• [Instructions to follow] Your answer must consist of the records exactly as given, with no pictures included.

• [Provided entries]
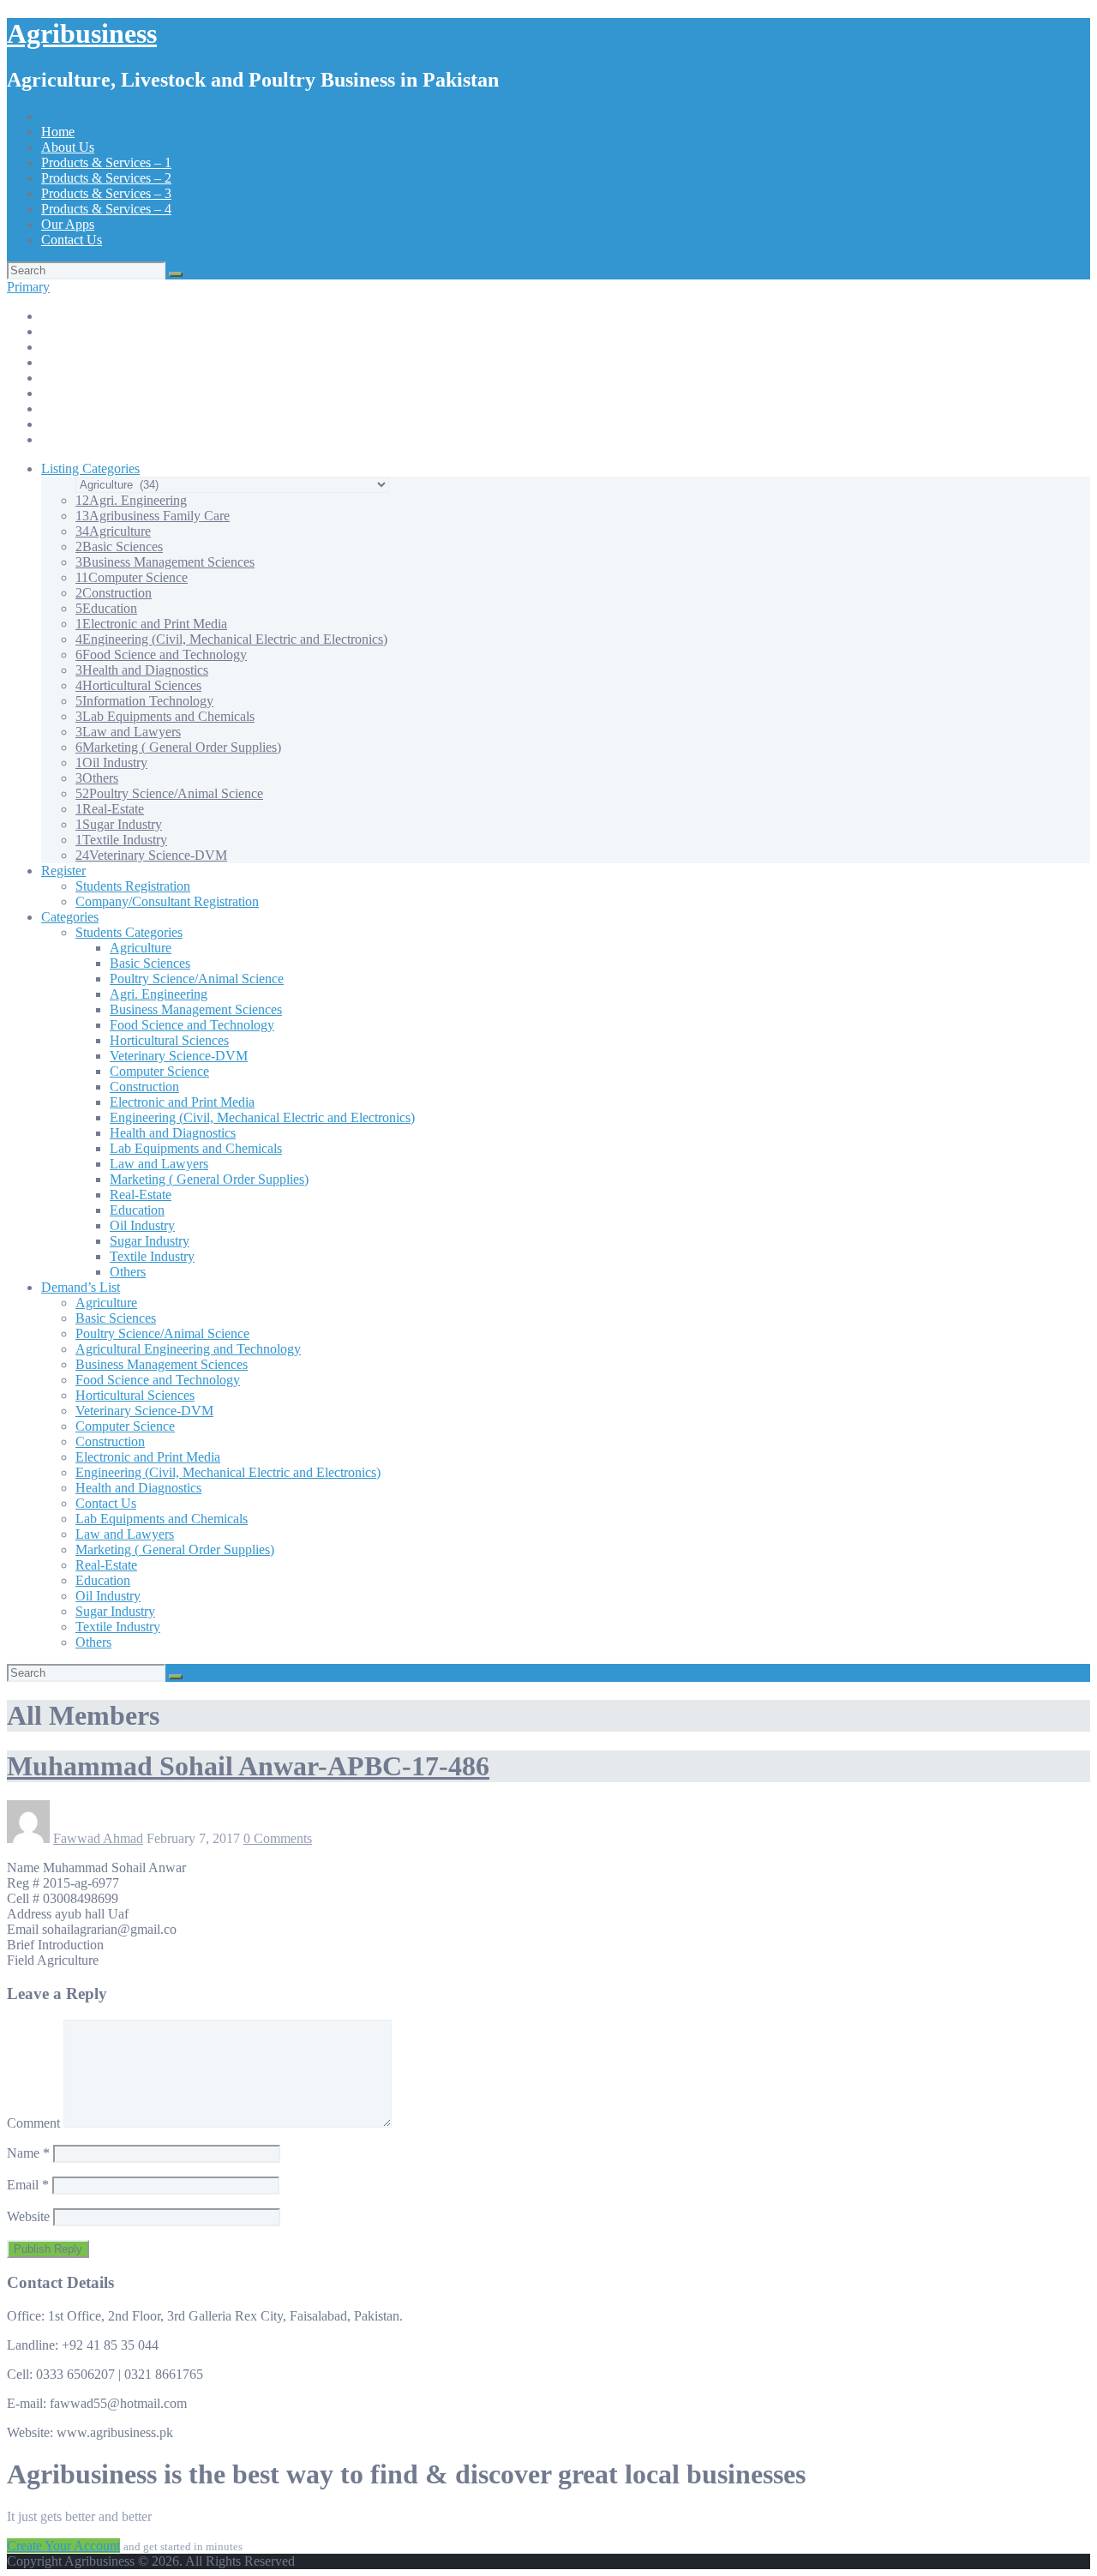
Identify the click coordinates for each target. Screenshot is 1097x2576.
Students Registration (132, 886)
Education (106, 608)
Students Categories (129, 932)
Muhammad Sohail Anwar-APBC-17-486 (248, 1765)
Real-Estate (109, 809)
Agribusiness (82, 33)
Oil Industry (111, 762)
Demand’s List (80, 1287)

• [Exercise output]
Identify the click coordinates for each target. Screenshot is 1097x2576.
Students Registration (132, 886)
Education (106, 608)
Students Categories (129, 932)
Muhammad Sohail Anwar-APBC-17-486 (248, 1765)
Real-Estate (109, 809)
Agribusiness (82, 33)
Oil Industry (111, 762)
Demand’s List (80, 1287)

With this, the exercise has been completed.